The Islamic regime in Iran, under immense international pressure opposing Ashtiani’s stoning or hanging sentences, has reopened her husband’s murder case. Desperate for not having any evidence to prove its case, it puts Ashtiani under torture, and later promises her, through the person of Hossein Nobakht, Tabriz Deputy Prosecutor, that if she appears on (the state) television and makes its desired confessions, she will be saved from execution by hanging. The regime thus tries to present Ashtiani to the world as an accomplice in her husband’s murder and thereby prepare the ground for her execution. It goes without saying, therefore, that under such momentous circumstances the statements made to Spiegel by Mohammad Mostafaei have been utterly irresponsible.
We therefore call on Mohammad Mostafaei and all those who express, on various occasions, their opinion on Sakineh Ashtiani’s case to do so with utmost precision and sense of responsibility.
Also, we call on the media to refer to the information available through the ICAS, the International Committee Against Execution (ICAE), the statements made by Ashtiani’s children, and those made by her murder-case lawyer, Hootan Kian.
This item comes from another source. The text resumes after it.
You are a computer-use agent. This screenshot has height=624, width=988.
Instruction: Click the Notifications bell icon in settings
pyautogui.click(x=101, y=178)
All the above-mentioned information, as well as the official documents of the regime’s courts, only underline Ashtiani’s innocence of the trumped up murder charge.
Mina Ahadi,
Spokesperson
International Committee Against Stoning
International Committee Against Execution
August 17, 2010
Email: minaahadi@aol.com
Tel: 0049 (0) 1775692413
International Committee against Execution (ICAE)
www.notonemoreexecution.org
International Committee against Stoning (ICAS)
www.stopstonningnow.com
Nonsense. You are politicizing the case of a woman who was sentenced to death for murder. I am not judging whether she was involved in murder or not, I am just stating the facts. I am sure the Iranian Judiciary will come up with a decision and carry it out. If you people are seriously against stoning, by confrontation and threat you will not get anywhere. Engagement and reasoning goes a lot further. Execution is what you people should focus on, and find reasoning within the Islamic law (there are plenty) to persuade the government of Iran to first reduce and then stop all executions. If you are just anti-Iran for whatever reason, please stay out of this humanitarian (banning executions) because your confrontational attitude is hurting the cause, considerably, particularly in Iran.